(Stored items)
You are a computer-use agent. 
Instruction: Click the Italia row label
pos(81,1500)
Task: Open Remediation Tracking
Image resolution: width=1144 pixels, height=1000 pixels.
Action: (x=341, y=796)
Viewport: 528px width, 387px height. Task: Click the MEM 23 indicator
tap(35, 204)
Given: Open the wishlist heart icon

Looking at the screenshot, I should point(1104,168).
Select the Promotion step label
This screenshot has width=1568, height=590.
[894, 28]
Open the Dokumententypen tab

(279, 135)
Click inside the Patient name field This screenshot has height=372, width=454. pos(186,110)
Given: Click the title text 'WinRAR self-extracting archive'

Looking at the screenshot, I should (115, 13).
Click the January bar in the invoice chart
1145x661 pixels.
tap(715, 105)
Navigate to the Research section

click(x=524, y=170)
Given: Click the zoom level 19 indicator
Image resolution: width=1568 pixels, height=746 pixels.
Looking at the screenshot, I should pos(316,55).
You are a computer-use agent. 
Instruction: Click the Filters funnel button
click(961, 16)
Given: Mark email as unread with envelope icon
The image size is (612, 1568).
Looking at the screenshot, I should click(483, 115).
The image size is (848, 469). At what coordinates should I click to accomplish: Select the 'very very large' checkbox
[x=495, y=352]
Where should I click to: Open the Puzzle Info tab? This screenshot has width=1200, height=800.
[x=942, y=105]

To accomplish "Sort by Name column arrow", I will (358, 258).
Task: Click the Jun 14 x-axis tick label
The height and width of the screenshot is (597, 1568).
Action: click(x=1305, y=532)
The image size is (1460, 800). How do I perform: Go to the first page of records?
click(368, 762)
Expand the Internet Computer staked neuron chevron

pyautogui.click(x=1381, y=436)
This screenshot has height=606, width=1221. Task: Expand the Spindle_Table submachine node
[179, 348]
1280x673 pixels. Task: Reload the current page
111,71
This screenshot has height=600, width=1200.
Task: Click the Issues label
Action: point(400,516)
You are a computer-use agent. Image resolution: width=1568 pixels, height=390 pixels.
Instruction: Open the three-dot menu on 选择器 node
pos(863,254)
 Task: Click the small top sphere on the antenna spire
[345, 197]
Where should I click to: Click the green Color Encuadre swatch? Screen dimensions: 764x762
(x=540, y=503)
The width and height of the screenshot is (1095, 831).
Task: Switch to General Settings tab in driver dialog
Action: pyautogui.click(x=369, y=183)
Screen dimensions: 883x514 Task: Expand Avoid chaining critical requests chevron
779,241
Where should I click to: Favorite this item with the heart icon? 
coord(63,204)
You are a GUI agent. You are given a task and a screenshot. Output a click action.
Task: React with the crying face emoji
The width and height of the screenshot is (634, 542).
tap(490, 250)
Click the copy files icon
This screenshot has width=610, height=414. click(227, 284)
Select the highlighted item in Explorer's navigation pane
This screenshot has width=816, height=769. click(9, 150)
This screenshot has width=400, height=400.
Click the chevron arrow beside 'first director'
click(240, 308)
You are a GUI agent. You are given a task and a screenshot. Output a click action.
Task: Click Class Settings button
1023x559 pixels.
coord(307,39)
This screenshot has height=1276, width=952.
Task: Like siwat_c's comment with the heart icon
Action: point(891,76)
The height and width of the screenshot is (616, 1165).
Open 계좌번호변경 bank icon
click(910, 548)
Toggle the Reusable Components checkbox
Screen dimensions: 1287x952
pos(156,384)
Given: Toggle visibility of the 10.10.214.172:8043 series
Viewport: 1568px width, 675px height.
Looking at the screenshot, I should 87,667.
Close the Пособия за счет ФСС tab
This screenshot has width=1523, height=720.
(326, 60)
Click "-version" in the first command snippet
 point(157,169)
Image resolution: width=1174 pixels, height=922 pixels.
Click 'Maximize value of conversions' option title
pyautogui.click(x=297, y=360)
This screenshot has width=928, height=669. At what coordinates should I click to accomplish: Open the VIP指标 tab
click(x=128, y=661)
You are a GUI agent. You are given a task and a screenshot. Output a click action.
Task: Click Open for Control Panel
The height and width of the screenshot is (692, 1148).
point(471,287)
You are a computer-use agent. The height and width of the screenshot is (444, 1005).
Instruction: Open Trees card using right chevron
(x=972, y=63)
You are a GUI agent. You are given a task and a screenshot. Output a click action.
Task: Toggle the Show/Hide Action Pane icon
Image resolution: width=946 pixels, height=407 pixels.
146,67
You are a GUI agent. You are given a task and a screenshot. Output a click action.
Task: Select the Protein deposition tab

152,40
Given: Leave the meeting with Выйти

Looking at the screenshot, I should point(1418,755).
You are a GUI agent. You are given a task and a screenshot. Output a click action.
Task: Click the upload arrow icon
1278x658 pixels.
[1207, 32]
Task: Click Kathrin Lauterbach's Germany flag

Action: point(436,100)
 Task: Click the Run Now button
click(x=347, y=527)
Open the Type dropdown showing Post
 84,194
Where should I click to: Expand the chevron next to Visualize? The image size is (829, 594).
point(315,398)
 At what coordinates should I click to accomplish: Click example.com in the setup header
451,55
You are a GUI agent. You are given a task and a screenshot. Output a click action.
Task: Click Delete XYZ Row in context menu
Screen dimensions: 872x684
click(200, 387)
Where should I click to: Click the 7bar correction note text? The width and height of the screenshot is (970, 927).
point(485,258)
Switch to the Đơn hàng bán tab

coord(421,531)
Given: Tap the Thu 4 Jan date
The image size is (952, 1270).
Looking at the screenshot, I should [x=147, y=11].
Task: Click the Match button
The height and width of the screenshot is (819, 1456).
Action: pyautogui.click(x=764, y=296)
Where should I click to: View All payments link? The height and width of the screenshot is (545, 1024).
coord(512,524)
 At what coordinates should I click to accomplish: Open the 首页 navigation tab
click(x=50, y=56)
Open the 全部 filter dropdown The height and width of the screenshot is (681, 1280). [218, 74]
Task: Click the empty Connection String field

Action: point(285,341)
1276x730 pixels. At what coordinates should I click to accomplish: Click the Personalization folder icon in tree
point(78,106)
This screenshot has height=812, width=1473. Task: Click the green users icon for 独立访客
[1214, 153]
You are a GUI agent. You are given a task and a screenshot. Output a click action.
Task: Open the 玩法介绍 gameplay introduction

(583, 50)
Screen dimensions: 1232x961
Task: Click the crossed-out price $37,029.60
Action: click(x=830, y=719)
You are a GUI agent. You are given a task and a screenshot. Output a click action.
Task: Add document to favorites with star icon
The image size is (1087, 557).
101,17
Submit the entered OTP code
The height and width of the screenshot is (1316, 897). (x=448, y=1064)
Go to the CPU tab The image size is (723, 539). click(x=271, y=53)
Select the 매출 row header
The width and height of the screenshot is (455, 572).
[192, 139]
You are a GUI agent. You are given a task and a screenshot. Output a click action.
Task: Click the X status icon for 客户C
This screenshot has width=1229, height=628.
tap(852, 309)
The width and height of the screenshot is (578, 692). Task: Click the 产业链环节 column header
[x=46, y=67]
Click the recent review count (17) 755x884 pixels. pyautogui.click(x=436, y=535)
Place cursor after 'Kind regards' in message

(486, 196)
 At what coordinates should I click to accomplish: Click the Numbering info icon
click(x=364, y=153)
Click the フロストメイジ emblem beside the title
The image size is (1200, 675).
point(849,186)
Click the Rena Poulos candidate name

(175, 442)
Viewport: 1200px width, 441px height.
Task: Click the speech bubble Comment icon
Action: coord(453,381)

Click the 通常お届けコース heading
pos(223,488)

### GOAL OF THE EXERCISE
Copy all the entries exactly.

### ANSWER FOR THE TASK
You are a computer-use agent. 
Instruction: Click the Italia row label
pos(81,1500)
Task: Open Remediation Tracking
Image resolution: width=1144 pixels, height=1000 pixels.
Action: (x=341, y=796)
Viewport: 528px width, 387px height. Task: Click the MEM 23 indicator
tap(35, 204)
Given: Open the wishlist heart icon

Looking at the screenshot, I should point(1104,168).
Select the Promotion step label
This screenshot has width=1568, height=590.
[894, 28]
Open the Dokumententypen tab

(279, 135)
Click inside the Patient name field This screenshot has height=372, width=454. pos(186,110)
Given: Click the title text 'WinRAR self-extracting archive'

Looking at the screenshot, I should (115, 13).
Click the January bar in the invoice chart
1145x661 pixels.
tap(715, 105)
Navigate to the Research section

click(x=524, y=170)
Given: Click the zoom level 19 indicator
Image resolution: width=1568 pixels, height=746 pixels.
Looking at the screenshot, I should pos(316,55).
You are a computer-use agent. 
Instruction: Click the Filters funnel button
click(961, 16)
Given: Mark email as unread with envelope icon
The image size is (612, 1568).
Looking at the screenshot, I should click(483, 115).
The image size is (848, 469). At what coordinates should I click to accomplish: Select the 'very very large' checkbox
[x=495, y=352]
Where should I click to: Open the Puzzle Info tab? This screenshot has width=1200, height=800.
[x=942, y=105]

To accomplish "Sort by Name column arrow", I will (358, 258).
Task: Click the Jun 14 x-axis tick label
The height and width of the screenshot is (597, 1568).
Action: click(x=1305, y=532)
The image size is (1460, 800). How do I perform: Go to the first page of records?
click(368, 762)
Expand the Internet Computer staked neuron chevron

pyautogui.click(x=1381, y=436)
This screenshot has height=606, width=1221. Task: Expand the Spindle_Table submachine node
[179, 348]
1280x673 pixels. Task: Reload the current page
111,71
This screenshot has height=600, width=1200.
Task: Click the Issues label
Action: point(400,516)
You are a computer-use agent. Image resolution: width=1568 pixels, height=390 pixels.
Instruction: Open the three-dot menu on 选择器 node
pos(863,254)
 Task: Click the small top sphere on the antenna spire
[345, 197]
Where should I click to: Click the green Color Encuadre swatch? Screen dimensions: 764x762
(x=540, y=503)
The width and height of the screenshot is (1095, 831).
Task: Switch to General Settings tab in driver dialog
Action: pyautogui.click(x=369, y=183)
Screen dimensions: 883x514 Task: Expand Avoid chaining critical requests chevron
779,241
Where should I click to: Favorite this item with the heart icon? 
coord(63,204)
You are a GUI agent. You are given a task and a screenshot. Output a click action.
Task: React with the crying face emoji
The width and height of the screenshot is (634, 542).
tap(490, 250)
Click the copy files icon
This screenshot has width=610, height=414. click(227, 284)
Select the highlighted item in Explorer's navigation pane
This screenshot has width=816, height=769. click(9, 150)
This screenshot has width=400, height=400.
Click the chevron arrow beside 'first director'
click(240, 308)
You are a GUI agent. You are given a task and a screenshot. Output a click action.
Task: Click Class Settings button
1023x559 pixels.
coord(307,39)
This screenshot has height=1276, width=952.
Task: Like siwat_c's comment with the heart icon
Action: point(891,76)
The height and width of the screenshot is (616, 1165).
Open 계좌번호변경 bank icon
click(910, 548)
Toggle the Reusable Components checkbox
Screen dimensions: 1287x952
pos(156,384)
Given: Toggle visibility of the 10.10.214.172:8043 series
Viewport: 1568px width, 675px height.
Looking at the screenshot, I should 87,667.
Close the Пособия за счет ФСС tab
This screenshot has width=1523, height=720.
(326, 60)
Click "-version" in the first command snippet
 point(157,169)
Image resolution: width=1174 pixels, height=922 pixels.
Click 'Maximize value of conversions' option title
pyautogui.click(x=297, y=360)
This screenshot has width=928, height=669. At what coordinates should I click to accomplish: Open the VIP指标 tab
click(x=128, y=661)
You are a GUI agent. You are given a task and a screenshot. Output a click action.
Task: Click Open for Control Panel
The height and width of the screenshot is (692, 1148).
point(471,287)
You are a computer-use agent. The height and width of the screenshot is (444, 1005).
Instruction: Open Trees card using right chevron
(x=972, y=63)
You are a GUI agent. You are given a task and a screenshot. Output a click action.
Task: Toggle the Show/Hide Action Pane icon
Image resolution: width=946 pixels, height=407 pixels.
146,67
You are a GUI agent. You are given a task and a screenshot. Output a click action.
Task: Select the Protein deposition tab

152,40
Given: Leave the meeting with Выйти

Looking at the screenshot, I should point(1418,755).
You are a GUI agent. You are given a task and a screenshot. Output a click action.
Task: Click the upload arrow icon
1278x658 pixels.
[1207, 32]
Task: Click Kathrin Lauterbach's Germany flag

Action: point(436,100)
 Task: Click the Run Now button
click(x=347, y=527)
Open the Type dropdown showing Post
 84,194
Where should I click to: Expand the chevron next to Visualize? The image size is (829, 594).
point(315,398)
 At what coordinates should I click to accomplish: Click example.com in the setup header
451,55
You are a GUI agent. You are given a task and a screenshot. Output a click action.
Task: Click Delete XYZ Row in context menu
Screen dimensions: 872x684
click(200, 387)
Where should I click to: Click the 7bar correction note text? The width and height of the screenshot is (970, 927).
point(485,258)
Switch to the Đơn hàng bán tab

coord(421,531)
Given: Tap the Thu 4 Jan date
The image size is (952, 1270).
Looking at the screenshot, I should [x=147, y=11].
Task: Click the Match button
The height and width of the screenshot is (819, 1456).
Action: pyautogui.click(x=764, y=296)
Where should I click to: View All payments link? The height and width of the screenshot is (545, 1024).
coord(512,524)
 At what coordinates should I click to accomplish: Open the 首页 navigation tab
click(x=50, y=56)
Open the 全部 filter dropdown The height and width of the screenshot is (681, 1280). [218, 74]
Task: Click the empty Connection String field

Action: point(285,341)
1276x730 pixels. At what coordinates should I click to accomplish: Click the Personalization folder icon in tree
point(78,106)
This screenshot has height=812, width=1473. Task: Click the green users icon for 独立访客
[1214, 153]
You are a GUI agent. You are given a task and a screenshot. Output a click action.
Task: Open the 玩法介绍 gameplay introduction

(583, 50)
Screen dimensions: 1232x961
Task: Click the crossed-out price $37,029.60
Action: click(x=830, y=719)
You are a GUI agent. You are given a task and a screenshot. Output a click action.
Task: Add document to favorites with star icon
The image size is (1087, 557).
101,17
Submit the entered OTP code
The height and width of the screenshot is (1316, 897). (x=448, y=1064)
Go to the CPU tab The image size is (723, 539). click(x=271, y=53)
Select the 매출 row header
The width and height of the screenshot is (455, 572).
[192, 139]
You are a GUI agent. You are given a task and a screenshot. Output a click action.
Task: Click the X status icon for 客户C
This screenshot has width=1229, height=628.
tap(852, 309)
The width and height of the screenshot is (578, 692). Task: Click the 产业链环节 column header
[x=46, y=67]
Click the recent review count (17) 755x884 pixels. pyautogui.click(x=436, y=535)
Place cursor after 'Kind regards' in message

(486, 196)
 At what coordinates should I click to accomplish: Click the Numbering info icon
click(x=364, y=153)
Click the フロストメイジ emblem beside the title
The image size is (1200, 675).
point(849,186)
Click the Rena Poulos candidate name

(175, 442)
Viewport: 1200px width, 441px height.
Task: Click the speech bubble Comment icon
Action: coord(453,381)

Click the 通常お届けコース heading
pos(223,488)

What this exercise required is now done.